### [Задание]
Воспроизведите фрагмент текста о богословской мысли эмиграции, начиная с «В таких установках» и продолжая до «собой в главном.» включительно, заменив при этом «в эмиграции» на «за рубежом».

### [Исходный текст]
╔══

В таких установках в эмиграции, в 20-е — 30-е годы созревала мысль философско-богословского поколения, следующего за деятелями Религиозно-Философского возрождения. Недоверие к метафизике Серебряного Века, сознание необходимости мысли более достоверной, строящейся на иных основаниях, принадлежали здесь к исходным посылкам и позициям. Но в чем и какая же обретена была достоверность? — Первые результаты происходившей внутренней работы начали появляться в середине 30-х гг. Они принадлежали трем авторам, взаимно никак не связанным; и тем значительней, что рассуждения этих авторов, будучи заметно различны в темах, подходах, логике, тем не менее, целиком согласуются между собой в главном.

— О. Георгий Флоровский в своих курсах патрологии, вышедших в свет в 1932-34 гг., в «Путях русского богословия» (1937) уже формулирует свою знаменитую концепцию неопатристического синтеза. По этой концепции, в рамках Восточнохристианского дискурса достоверной основой является корпус греческой патристики — писания Отцов Церкви, образующие единство с аскетикой, прошедшие рецепцию Вселенских Соборов и признанные общеправославным сознанием как Предание Церкви;

— о. Василий (Кривошеин), афонский монах, в блестящей работе «Аскетическое и богословское учение св. Григория Паламы» (1936), разом поставившей изучение исихазма и богословия энергий на новый уровень, отсылает непосредственно к аскетическому опыту, выстроенному по строгому канону афонского исихазма и истолкованному согласно богословию Паламы:

— В.Н.Лосский, уже с первых своих текстов, рассматривающих догматический дискурс православного богословия («Спор о Софии» (1935), «Очерк мистического богословия Восточной Церкви» (1944)), выстраивает изложение на базе положений богословия энергий, опять-таки непосредственно укорененных в опыте исихазма.

╚══

Данные, извлечённые из коллекции:
╔══

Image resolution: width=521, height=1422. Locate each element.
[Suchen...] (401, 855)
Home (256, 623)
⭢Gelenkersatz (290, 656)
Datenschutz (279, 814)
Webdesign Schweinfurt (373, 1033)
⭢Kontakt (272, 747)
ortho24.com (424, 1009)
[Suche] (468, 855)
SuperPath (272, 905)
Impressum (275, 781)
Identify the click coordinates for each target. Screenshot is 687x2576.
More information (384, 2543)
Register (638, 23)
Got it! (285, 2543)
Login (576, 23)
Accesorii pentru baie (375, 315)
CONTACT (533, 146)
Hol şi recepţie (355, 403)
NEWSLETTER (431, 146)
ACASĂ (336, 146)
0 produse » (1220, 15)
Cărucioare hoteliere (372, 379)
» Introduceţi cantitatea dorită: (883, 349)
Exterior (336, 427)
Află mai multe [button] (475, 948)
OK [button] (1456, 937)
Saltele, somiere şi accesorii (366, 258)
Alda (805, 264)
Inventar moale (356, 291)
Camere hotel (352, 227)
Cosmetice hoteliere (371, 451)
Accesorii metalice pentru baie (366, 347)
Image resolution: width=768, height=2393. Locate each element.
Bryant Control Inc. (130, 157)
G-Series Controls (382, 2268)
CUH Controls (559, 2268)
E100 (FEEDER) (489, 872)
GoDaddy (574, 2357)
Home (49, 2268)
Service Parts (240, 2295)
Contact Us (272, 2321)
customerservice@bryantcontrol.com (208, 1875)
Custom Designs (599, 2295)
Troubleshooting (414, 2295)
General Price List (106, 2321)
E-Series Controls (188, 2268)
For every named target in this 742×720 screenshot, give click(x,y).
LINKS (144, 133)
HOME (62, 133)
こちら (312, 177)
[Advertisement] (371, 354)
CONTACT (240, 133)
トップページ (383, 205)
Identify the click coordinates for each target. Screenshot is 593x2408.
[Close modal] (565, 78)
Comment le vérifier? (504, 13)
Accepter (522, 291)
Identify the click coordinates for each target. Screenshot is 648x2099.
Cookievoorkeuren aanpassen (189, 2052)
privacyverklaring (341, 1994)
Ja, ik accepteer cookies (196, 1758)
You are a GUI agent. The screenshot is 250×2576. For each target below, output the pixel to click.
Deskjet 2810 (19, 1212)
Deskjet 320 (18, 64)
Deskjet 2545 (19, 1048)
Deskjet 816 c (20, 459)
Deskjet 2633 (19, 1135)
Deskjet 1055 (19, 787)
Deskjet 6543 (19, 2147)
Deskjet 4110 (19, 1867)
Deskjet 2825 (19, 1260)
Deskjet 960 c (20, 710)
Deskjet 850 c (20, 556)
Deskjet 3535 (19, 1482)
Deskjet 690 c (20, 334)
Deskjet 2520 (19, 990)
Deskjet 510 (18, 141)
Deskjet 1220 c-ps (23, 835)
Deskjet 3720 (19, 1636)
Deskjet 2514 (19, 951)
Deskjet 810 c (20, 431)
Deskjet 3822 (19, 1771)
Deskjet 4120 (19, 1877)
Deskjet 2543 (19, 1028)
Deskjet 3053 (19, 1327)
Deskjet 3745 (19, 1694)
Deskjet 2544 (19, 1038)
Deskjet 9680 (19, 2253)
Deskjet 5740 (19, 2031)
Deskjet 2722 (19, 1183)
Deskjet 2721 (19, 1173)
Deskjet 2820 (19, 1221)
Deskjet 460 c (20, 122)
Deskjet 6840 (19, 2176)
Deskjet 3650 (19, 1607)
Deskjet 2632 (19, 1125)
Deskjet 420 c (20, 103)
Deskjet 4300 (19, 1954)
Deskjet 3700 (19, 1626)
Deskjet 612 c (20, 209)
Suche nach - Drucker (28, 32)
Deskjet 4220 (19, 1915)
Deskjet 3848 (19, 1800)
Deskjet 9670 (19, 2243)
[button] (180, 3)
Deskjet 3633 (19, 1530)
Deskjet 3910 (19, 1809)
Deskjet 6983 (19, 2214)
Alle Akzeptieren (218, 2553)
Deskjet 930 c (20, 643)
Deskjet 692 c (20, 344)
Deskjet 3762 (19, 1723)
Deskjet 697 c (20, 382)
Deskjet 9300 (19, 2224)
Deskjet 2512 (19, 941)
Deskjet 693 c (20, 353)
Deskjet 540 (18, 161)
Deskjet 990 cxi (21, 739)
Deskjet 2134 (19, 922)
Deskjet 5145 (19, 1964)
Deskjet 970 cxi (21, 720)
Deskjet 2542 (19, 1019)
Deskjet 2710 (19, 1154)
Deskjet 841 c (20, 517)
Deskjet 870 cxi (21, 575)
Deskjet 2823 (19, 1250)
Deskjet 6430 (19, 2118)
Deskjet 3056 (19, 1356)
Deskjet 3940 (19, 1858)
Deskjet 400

╚══

### [Ответ на задание]
В таких установках за рубежом, в 20-е — 30-е годы созревала мысль философско-богословского поколения, следующего за деятелями Религиозно-Философского возрождения. Недоверие к метафизике Серебряного Века, сознание необходимости мысли более достоверной, строящейся на иных основаниях, принадлежали здесь к исходным посылкам и позициям. Но в чем и какая же обретена была достоверность? — Первые результаты происходившей внутренней работы начали появляться в середине 30-х гг. Они принадлежали трем авторам, взаимно никак не связанным; и тем значительней, что рассуждения этих авторов, будучи заметно различны в темах, подходах, логике, тем не менее, целиком согласуются между собой в главном.